To quantitatively evaluate the performance, we then analyzed the predicted steering angle and speed by performing a second-order Taylor expansion, by referring a method of steering entropy in [18]. To evaluate the control predictability, we derived the prediction error by subtracting the predicted value from the real value. Figs. 14 and 15 show the maximum absolute prediction error of steering angle and speed in both MD and manual takeover. We can find that the average prediction error was significantly higher for the speed, and the paired two-sample t-test revealed statistical difference (p < 0.05, t = 2.91) between MD (μ = 1.00, σ = 1.07) and manual takeover (μ = 2.32, σ = 1.04), as shown in Fig. 16 (b). The frequency of the steering entropy is also shown in Fig. 17, and we can find that the steering entropy in manual takeover was higher than that for MD. These results indicate that manual takeover suddenly surges driver workload.

Fig. 14
figure 14

Maximum absolute prediction error of steering angle

Fig. 15
figure 15

Max absolute prediction error of speed

Fig. 16
figure 16

Average prediction error of steering wheel and speed

Fig. 17
figure 17

Steering entropy for manual driving and manual takeover

7 Conclusion and Future Works

Takeover by the human driver in unscheduled situations has high possibility of occurring dangerous situations owing to lack of situational awareness and sudden increase of driver workload.

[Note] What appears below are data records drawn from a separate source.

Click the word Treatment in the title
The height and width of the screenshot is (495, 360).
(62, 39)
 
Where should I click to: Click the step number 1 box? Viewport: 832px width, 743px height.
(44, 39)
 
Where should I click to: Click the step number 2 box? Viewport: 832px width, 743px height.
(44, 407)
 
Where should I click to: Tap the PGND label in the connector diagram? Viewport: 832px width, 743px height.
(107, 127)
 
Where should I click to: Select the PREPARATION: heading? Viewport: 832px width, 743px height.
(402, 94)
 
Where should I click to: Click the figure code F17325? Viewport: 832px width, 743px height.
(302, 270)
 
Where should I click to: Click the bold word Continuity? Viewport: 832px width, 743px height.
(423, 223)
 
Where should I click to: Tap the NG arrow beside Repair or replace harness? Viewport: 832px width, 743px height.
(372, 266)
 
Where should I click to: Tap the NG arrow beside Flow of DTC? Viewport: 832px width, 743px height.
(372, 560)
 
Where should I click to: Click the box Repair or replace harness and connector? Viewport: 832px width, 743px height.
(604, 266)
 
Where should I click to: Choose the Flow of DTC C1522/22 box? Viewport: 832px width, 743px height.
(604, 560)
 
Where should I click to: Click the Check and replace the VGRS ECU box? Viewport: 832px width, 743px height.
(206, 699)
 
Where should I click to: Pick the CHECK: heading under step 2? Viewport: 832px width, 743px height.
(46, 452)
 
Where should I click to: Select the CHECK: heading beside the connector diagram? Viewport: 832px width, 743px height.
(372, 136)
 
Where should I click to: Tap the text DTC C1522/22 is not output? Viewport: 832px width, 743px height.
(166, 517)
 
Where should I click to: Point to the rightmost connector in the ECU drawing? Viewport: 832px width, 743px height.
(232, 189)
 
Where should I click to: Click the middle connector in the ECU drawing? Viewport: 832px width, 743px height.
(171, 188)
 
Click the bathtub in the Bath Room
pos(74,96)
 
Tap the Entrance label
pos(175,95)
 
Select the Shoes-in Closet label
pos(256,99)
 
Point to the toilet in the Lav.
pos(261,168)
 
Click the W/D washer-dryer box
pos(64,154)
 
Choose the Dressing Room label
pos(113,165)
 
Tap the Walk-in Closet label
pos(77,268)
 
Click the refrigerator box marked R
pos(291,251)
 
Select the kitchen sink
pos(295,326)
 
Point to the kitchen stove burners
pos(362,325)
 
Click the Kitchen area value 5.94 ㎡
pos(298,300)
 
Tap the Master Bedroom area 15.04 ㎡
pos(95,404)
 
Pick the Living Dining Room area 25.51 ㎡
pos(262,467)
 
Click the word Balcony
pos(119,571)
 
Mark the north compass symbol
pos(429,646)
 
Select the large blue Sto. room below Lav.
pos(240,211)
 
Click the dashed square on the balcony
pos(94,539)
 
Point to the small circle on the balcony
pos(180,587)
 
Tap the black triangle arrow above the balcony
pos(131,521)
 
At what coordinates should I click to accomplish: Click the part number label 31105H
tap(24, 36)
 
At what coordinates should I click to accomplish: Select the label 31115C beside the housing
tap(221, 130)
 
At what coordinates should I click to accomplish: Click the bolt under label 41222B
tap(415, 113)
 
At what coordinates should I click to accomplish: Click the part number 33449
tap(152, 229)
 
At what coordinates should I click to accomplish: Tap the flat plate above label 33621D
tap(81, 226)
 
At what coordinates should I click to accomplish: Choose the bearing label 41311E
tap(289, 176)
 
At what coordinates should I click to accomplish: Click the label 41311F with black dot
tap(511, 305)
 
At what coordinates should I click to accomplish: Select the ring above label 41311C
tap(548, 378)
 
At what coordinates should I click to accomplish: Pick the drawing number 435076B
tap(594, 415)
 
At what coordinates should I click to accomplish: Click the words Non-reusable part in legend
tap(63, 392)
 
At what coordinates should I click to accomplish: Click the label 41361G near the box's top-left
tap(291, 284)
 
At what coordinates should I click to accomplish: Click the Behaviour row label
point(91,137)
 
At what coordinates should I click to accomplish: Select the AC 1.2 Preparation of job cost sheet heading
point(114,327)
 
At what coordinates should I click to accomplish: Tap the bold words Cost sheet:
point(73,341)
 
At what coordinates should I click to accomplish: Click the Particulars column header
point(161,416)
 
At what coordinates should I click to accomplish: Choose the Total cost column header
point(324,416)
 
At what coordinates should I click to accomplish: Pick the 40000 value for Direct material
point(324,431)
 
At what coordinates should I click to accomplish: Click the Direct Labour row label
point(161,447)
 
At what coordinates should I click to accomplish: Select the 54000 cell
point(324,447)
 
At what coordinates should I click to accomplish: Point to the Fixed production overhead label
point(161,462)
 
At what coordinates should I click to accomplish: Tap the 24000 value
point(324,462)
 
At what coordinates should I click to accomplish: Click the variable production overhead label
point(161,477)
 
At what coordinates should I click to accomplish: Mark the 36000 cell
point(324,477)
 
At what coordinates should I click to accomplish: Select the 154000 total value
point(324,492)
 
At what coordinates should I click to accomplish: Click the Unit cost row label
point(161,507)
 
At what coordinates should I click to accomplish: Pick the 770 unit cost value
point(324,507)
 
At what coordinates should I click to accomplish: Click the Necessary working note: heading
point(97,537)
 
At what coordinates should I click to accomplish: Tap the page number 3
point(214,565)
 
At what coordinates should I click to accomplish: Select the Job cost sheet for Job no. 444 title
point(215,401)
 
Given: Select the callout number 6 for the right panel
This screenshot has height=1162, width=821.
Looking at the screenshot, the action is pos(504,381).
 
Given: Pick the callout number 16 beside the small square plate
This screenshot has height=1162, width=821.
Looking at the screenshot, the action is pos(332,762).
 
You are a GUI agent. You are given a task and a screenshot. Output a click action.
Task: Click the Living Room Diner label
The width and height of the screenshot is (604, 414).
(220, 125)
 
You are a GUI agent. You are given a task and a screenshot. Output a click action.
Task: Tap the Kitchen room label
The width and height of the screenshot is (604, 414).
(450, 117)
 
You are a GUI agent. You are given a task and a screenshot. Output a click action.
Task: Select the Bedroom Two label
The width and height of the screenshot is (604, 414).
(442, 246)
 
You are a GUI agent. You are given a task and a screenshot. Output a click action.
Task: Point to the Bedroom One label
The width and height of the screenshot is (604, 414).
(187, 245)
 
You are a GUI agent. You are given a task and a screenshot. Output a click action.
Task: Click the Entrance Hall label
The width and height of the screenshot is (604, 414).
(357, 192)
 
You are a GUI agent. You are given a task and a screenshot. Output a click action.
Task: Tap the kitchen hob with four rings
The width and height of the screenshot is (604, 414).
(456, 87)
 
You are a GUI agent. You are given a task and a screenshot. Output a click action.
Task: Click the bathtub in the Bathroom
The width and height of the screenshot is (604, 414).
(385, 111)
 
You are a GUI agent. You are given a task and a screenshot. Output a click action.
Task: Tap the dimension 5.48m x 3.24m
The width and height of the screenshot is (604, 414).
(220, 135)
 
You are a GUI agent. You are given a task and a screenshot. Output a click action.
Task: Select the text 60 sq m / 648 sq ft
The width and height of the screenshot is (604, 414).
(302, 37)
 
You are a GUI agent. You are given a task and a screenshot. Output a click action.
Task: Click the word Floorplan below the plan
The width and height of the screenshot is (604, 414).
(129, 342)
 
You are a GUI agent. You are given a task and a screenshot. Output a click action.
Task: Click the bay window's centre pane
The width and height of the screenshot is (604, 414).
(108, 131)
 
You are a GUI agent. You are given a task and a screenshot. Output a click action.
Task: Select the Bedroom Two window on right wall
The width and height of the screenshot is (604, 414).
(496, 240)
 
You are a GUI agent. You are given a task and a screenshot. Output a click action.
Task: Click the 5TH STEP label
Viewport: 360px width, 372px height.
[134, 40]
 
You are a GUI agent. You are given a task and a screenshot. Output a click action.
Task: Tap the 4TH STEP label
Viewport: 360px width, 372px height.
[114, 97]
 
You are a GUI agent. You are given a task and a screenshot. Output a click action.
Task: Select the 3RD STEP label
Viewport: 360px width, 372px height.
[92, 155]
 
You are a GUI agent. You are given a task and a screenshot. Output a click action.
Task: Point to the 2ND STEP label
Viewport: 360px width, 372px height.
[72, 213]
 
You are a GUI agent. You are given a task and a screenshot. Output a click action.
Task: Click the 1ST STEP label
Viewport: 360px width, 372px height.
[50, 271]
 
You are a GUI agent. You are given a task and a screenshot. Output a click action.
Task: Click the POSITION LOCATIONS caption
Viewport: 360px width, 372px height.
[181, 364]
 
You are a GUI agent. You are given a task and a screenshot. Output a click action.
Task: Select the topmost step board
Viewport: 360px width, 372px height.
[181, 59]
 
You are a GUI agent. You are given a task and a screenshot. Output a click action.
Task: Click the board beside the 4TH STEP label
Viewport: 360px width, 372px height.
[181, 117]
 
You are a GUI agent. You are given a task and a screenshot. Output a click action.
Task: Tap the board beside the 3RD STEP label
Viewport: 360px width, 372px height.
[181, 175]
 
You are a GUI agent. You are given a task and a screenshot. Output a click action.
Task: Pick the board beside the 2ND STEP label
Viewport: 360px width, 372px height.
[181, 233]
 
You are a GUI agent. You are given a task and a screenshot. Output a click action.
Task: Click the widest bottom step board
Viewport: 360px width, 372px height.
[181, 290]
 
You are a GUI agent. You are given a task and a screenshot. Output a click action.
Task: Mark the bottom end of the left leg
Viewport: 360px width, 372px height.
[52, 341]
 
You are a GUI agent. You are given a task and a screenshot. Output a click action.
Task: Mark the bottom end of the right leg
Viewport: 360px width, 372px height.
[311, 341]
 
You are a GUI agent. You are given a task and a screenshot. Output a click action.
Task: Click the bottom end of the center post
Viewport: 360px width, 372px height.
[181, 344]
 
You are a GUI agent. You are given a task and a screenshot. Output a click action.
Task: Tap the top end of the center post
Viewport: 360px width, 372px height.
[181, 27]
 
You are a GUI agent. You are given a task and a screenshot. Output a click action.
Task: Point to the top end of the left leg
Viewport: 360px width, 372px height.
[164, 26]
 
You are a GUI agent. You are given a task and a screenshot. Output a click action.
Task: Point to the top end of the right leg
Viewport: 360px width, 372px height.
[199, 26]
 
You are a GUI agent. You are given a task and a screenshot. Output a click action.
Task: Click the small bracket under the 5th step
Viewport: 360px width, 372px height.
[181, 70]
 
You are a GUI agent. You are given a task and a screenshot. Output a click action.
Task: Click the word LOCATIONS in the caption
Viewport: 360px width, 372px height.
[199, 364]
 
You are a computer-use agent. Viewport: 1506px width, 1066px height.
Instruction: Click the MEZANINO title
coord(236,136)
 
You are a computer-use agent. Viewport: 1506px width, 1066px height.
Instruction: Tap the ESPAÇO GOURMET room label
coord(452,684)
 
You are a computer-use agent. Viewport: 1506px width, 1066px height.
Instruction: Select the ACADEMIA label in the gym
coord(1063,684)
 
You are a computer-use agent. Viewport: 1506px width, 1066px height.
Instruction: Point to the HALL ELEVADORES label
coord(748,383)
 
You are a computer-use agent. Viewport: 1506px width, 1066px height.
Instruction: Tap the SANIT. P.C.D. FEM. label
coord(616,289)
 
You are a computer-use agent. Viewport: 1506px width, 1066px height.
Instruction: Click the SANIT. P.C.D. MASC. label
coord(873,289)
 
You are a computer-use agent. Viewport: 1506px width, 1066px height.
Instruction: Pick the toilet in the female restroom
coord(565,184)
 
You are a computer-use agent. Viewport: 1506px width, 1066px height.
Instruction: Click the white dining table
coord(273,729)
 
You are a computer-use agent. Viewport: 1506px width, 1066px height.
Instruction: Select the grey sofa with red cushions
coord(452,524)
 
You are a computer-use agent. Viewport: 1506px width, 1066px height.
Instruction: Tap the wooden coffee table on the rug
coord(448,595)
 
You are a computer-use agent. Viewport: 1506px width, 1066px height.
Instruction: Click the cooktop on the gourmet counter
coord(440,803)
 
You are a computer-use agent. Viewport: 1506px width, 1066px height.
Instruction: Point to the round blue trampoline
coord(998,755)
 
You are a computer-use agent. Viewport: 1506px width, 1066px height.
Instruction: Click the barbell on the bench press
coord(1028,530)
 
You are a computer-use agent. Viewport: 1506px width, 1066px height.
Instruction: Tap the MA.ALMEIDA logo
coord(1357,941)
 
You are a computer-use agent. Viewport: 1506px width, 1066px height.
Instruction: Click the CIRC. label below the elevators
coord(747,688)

We thus proposed a takeover method using tactical level input (TLI takeover) as a safe and intuitive intervention method for human-centered automated vehicles. We defined an unscheduled takeover scenario in an urban area and performed experiments using a driving simulator. Experimental results indicate that TLI takeover could significantly reduce the driver reaction time and perceived workloads, compared with manual takeover. We also found that drivers preferred the TLI takeover than manual takeover because TLI takeover had advantages in less effort, intuitive, and convenience. The contribution of the paper is to experimentally reveal that TLI method has the potential to make takeover safer and intuitive.

In future work, we will analyze modality and interface suitable for individuals and environments, and integrate a driver monitoring system to estimate driver situational awareness for safe and effective transition of control authority.